NYC multifamily market slides 60% to $1.6B in Q1: report

Trump bump froze contracts late last year as mortgage rates climbed
By Rich Bockmann | April 28, 2017 08:00AM

New York City’s multifamily market slumped through the first quarter following last year’s Trump bump.

Total dollar volumes fell 60 percent year-over-year to $1.6 billion during the first quarter as fewer deals materialized late last year amid uncertainty surrounding the presidential election, according to a new quarterly report from Ariel Property Advisors.

That was the lowest sales total for a quarter since the beginning of 2013, and a sharper decline of 51 percent in the city’s overall investment sales market that Cushman & Wakefield reported earlier this month.

“The market in general took a pause as of November,” Ariel Property Advisors’ Shimon Shkury told The Real Deal. “The 10-year yield went up drastically the week after the elections, and that actually put a pause on everything out there. Every contract that was out there and was supposed to be financed got put on hold because the banks quoted them at a more expensive rate.”

Transaction volume fell 35 percent year-over-year to 117 deals. But even more striking, the market saw no sales above $100 million during the first three months of the year, compared to 11 sales during the same time last year.

Pricing was a mixed bag, with deals in the Bronx leading appreciation. The borough saw the price per unit grow a little more than 10 percent to about $167,000. Total dollar volume declined 52 percent to $275 million.

Northern Manhattan also saw price appreciation with the price per unit rising about 5 percent on the year to $298,000, as did Queens, where the price per unit rose more than 12 percent to about $290,000.

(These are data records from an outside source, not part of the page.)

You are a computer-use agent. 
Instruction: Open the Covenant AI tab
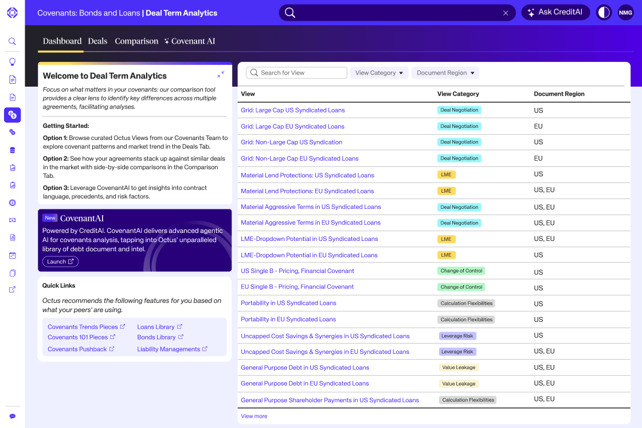pos(190,41)
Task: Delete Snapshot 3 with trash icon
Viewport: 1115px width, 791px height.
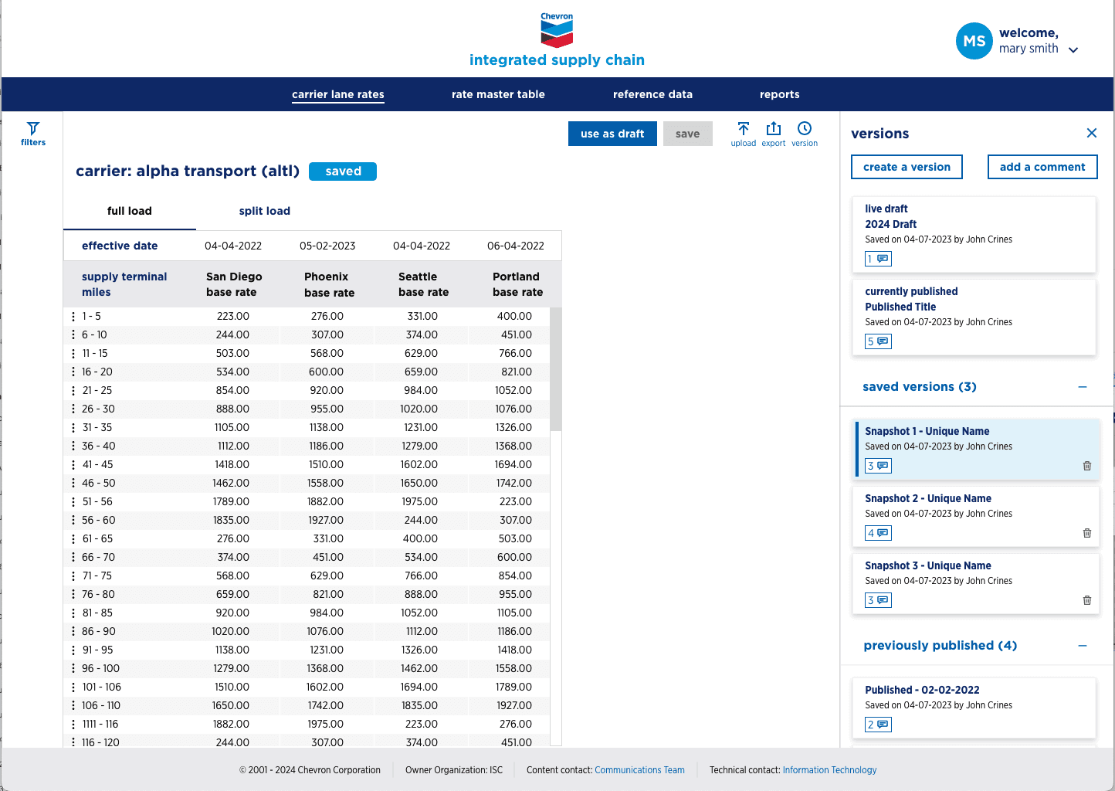Action: point(1087,600)
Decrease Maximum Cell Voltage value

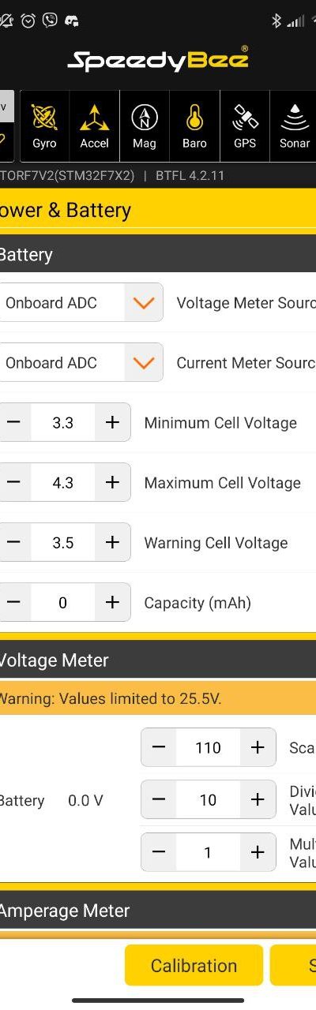click(14, 482)
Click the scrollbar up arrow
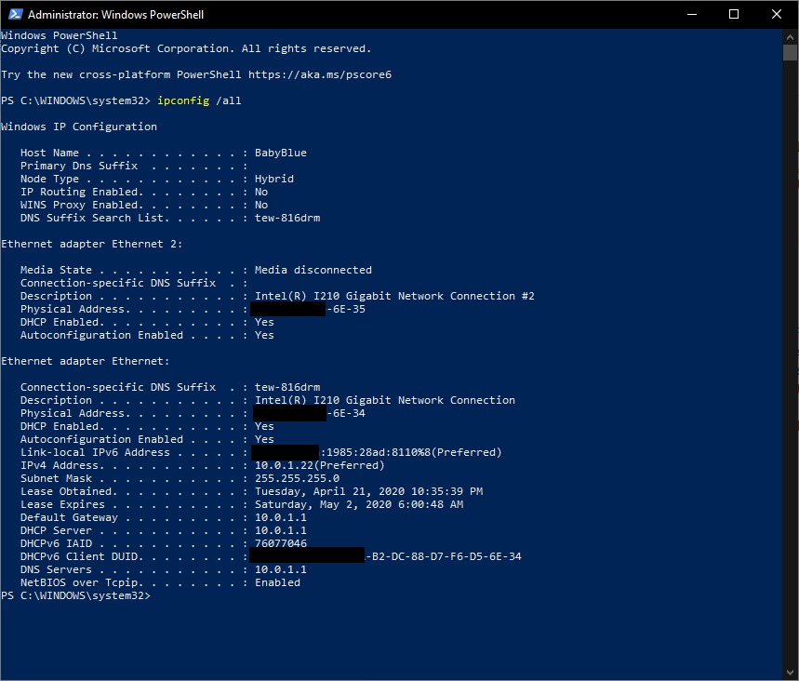799x681 pixels. coord(790,36)
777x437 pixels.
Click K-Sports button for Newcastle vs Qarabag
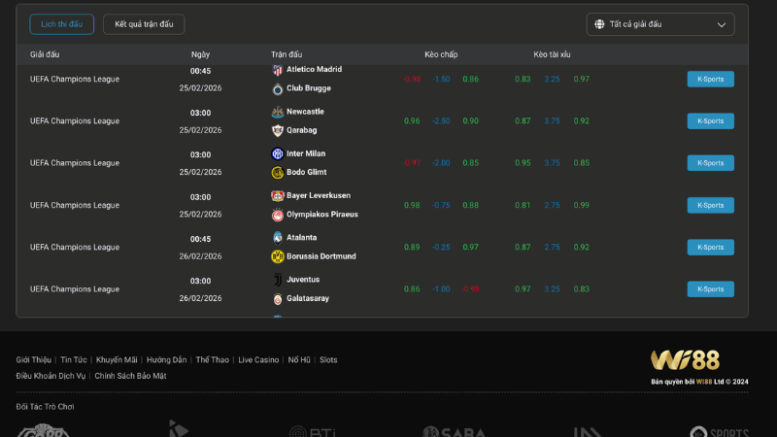[710, 121]
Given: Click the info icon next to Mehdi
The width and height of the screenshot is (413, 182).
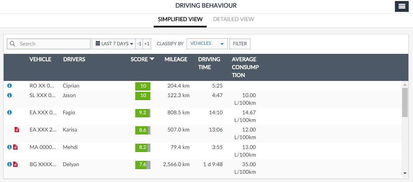Looking at the screenshot, I should tap(10, 147).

Dollar volumes in Northern Manhattan fell 66 percent year-over-year to nearly $195 million, and in Queens the total dollar volume of sales fell 46.5 percent to $220 million.

Queens saw the largest deal of the quarter: Pinnacle Group’s purchase of a pair of elevator buildings in Flushing from Treetop Development for $57.6 million. The properties, at 132-40 and 133-17 Sanford Avenue, traded for a little more than $318 per unit.

On the flip side of the pricing coin, Manhattan and Brooklyn saw values decline. In Manhattan, the price per unit slid nearly 2.5 percent to about $690,000, while in Brooklyn pricing dropped around 13 percent to roughly $294 per unit.

Dollar volumes in Manhattan fell 69 percent on the year to $512.6 million, and in Brooklyn by 52 percent to almost $398 million.

Shkury, meanwhile, said brighter days are ahead, as uncertainty has subsided and 10-year yields come down.

“For the balance of the year, we’ll probably be seeing more activity, more capital and probably the banks pricing mortgages down rather than up,” he said.